Downtown Los Angeles streets on Sunday. The economic damage from the coronavirus crisis would depend not just on how high unemployment goes in the next month or two, but how long it stays there.

Photo: Allison Zaucha for The Wall Street Journal

The U.S. economy has suffered a body blow with no modern precedent. Unemployment, just 3.5% in February, could top 10% in coming months, higher than its peak in the 2008-09 recession. Some see it surpassing 20% soon, levels unseen since the Great Depression.

But it isn’t a foregone conclusion that this must wreak as much damage as the great recession, much less the depression. That would depend not just on how high unemployment goes in the next month or two, but how long it stays there. That, in turn, depends on two things: how long it takes health officials to stop the novel coronavirus pandemic, and whether businesses and workers, with the aid of government, can stay afloat in the meantime.

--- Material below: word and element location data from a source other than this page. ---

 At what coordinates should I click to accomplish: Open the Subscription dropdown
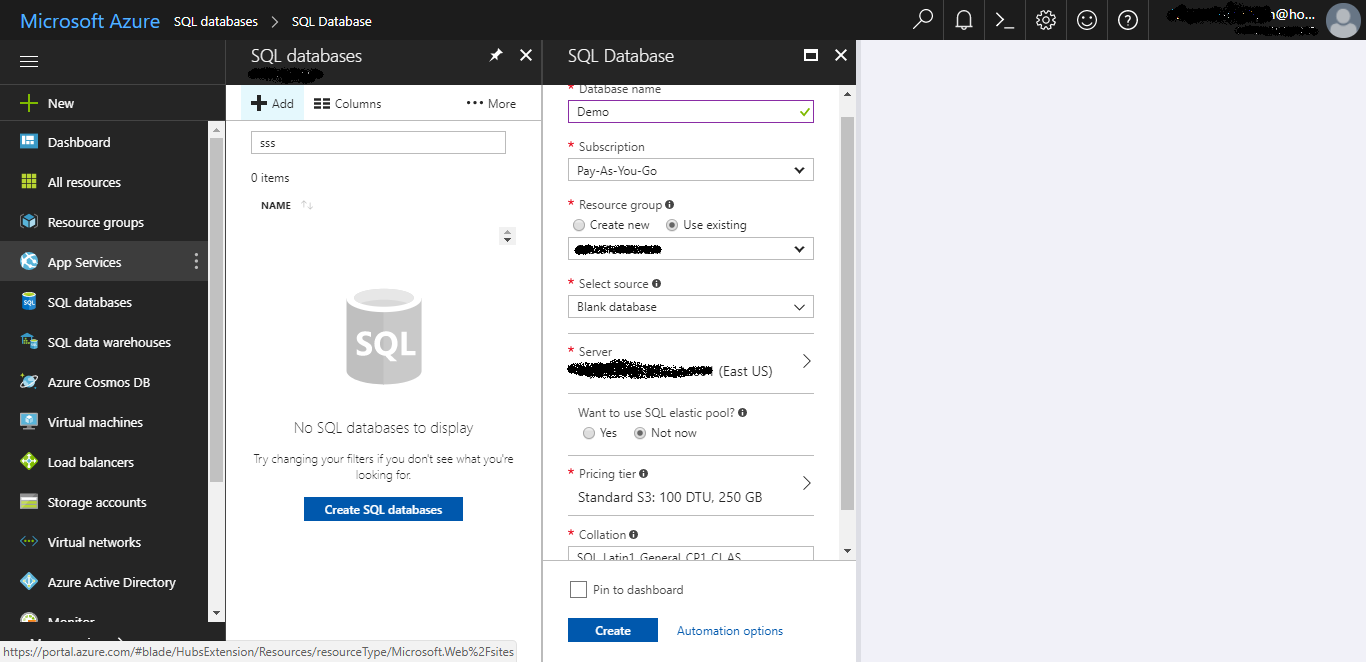690,169
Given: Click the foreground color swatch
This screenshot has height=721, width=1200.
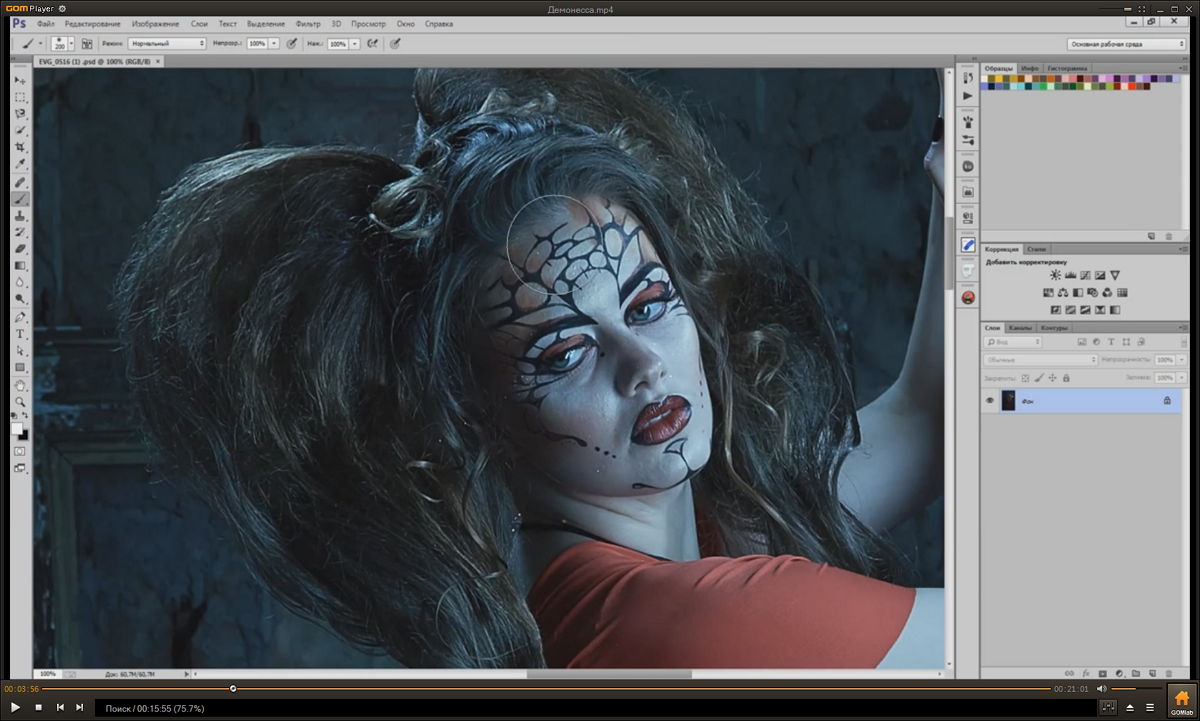Looking at the screenshot, I should (17, 428).
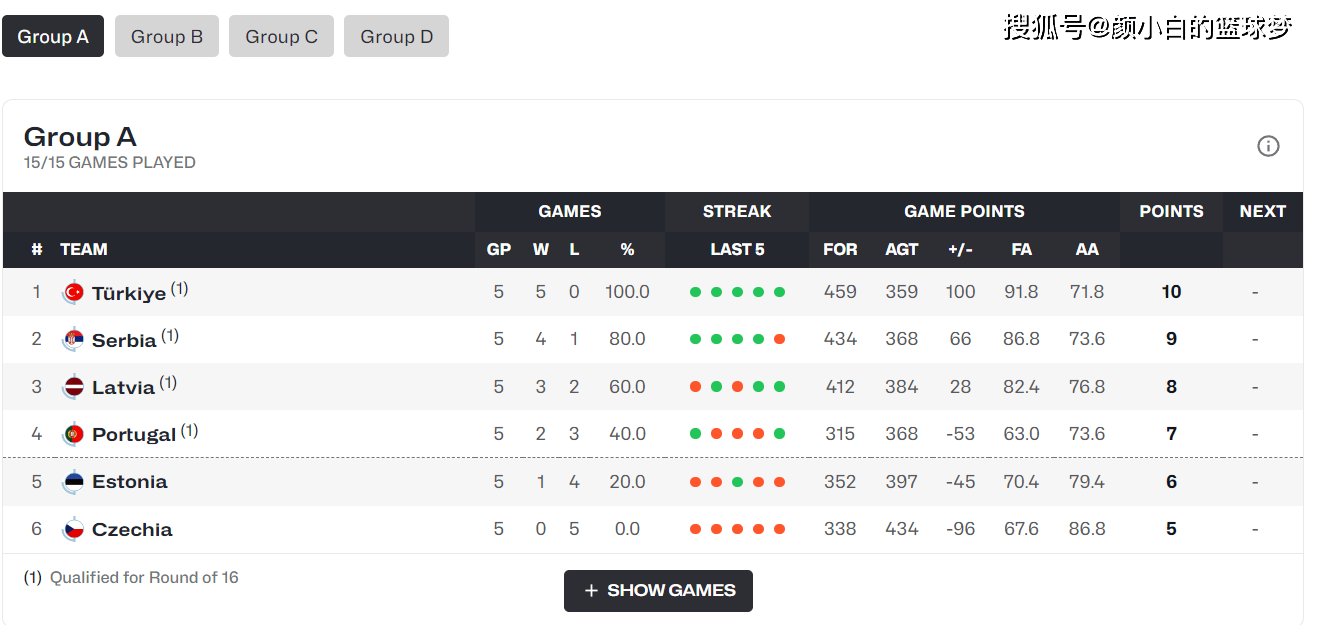
Task: Open the Group D tab
Action: click(x=396, y=37)
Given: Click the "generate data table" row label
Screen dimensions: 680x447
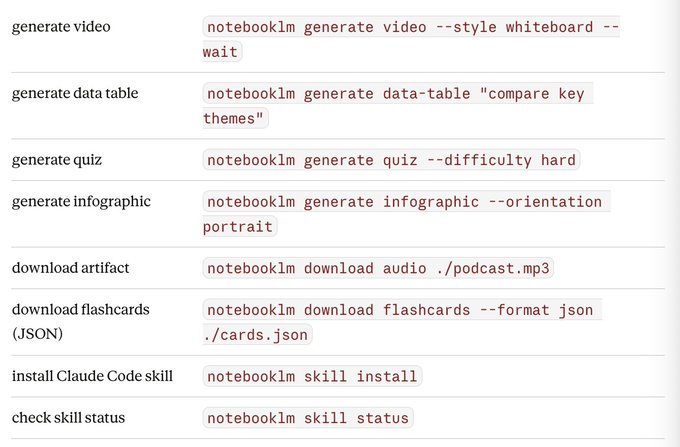Looking at the screenshot, I should (75, 93).
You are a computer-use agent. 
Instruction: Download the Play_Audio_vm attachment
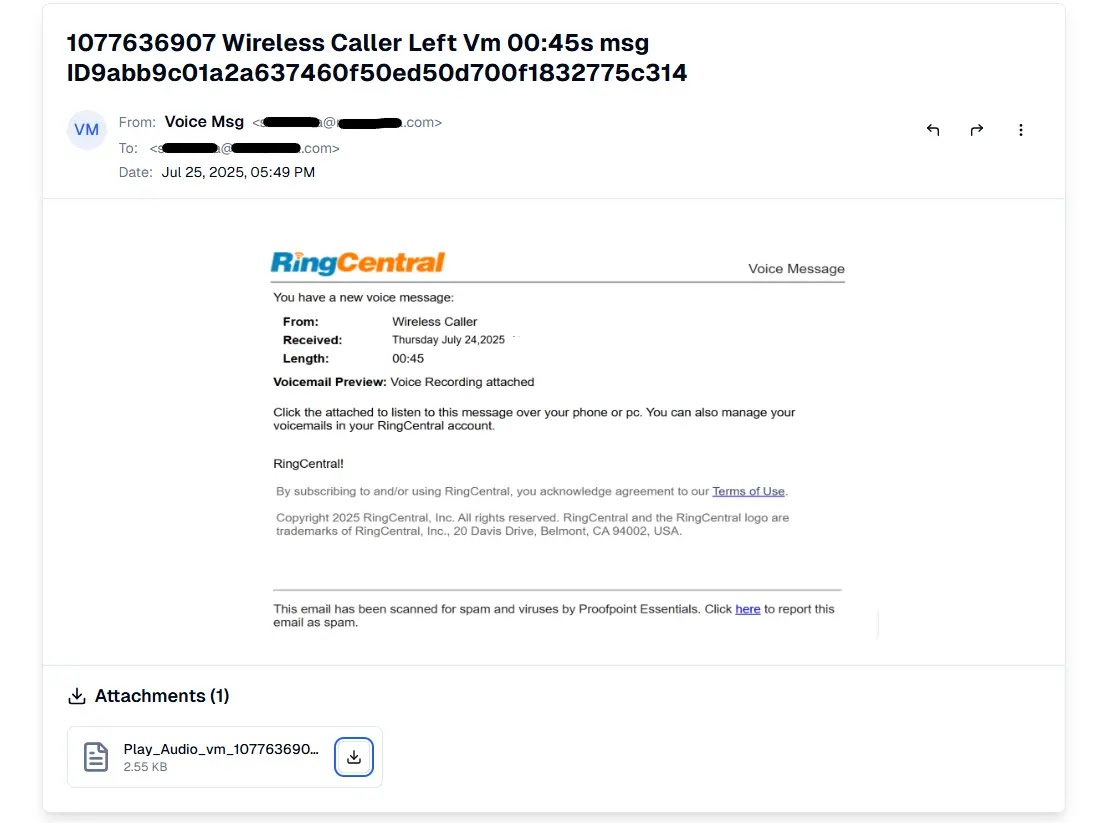coord(353,757)
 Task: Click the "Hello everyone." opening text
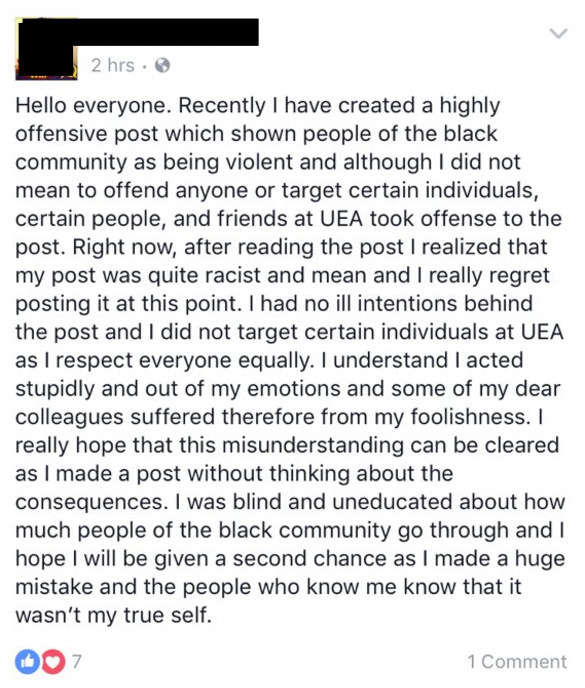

This isn’t like other recessions, in which businesses and consumers are unwilling to spend. This time they are unable to spend. It resembles a natural disaster such as a hurricane that closes an entire affected region. Businesses and employees typically treat a natural disaster as transitory and pick up afterward where they left off. The difference is that this one is shutting down most of the country, potentially for months. The longer it drags on the more businesses will fail and the more temporary layoffs become permanent, with knock-on effects on spending and employment that become difficult to reverse.

While we don’t know much about the economic effects of pandemics, we know a lot about the effects of natural disasters.

The week after Hurricane Harvey’s landfall in 2017, the typical Houston business’s incoming cash plummeted 63% relative to a year earlier, and 31% had no cash coming in at all. That is according to a study the JPMorgan Chase Institute, the bank’s in-house think tank, conducted of thousands of anonymized accounts. The week after Hurricane Irma hit Florida two weeks later, the typical Miami business’s income sunk 82%, and 41% had no inflows.

Importantly, businesses’ cash outflows also significantly shrank, preserving somewhat their cash balances. And within a week, cash inflows returned to normal in both cities. A surge in temporary layoffs, particularly in Houston, didn’t translate into a significant or sustained drop in employment.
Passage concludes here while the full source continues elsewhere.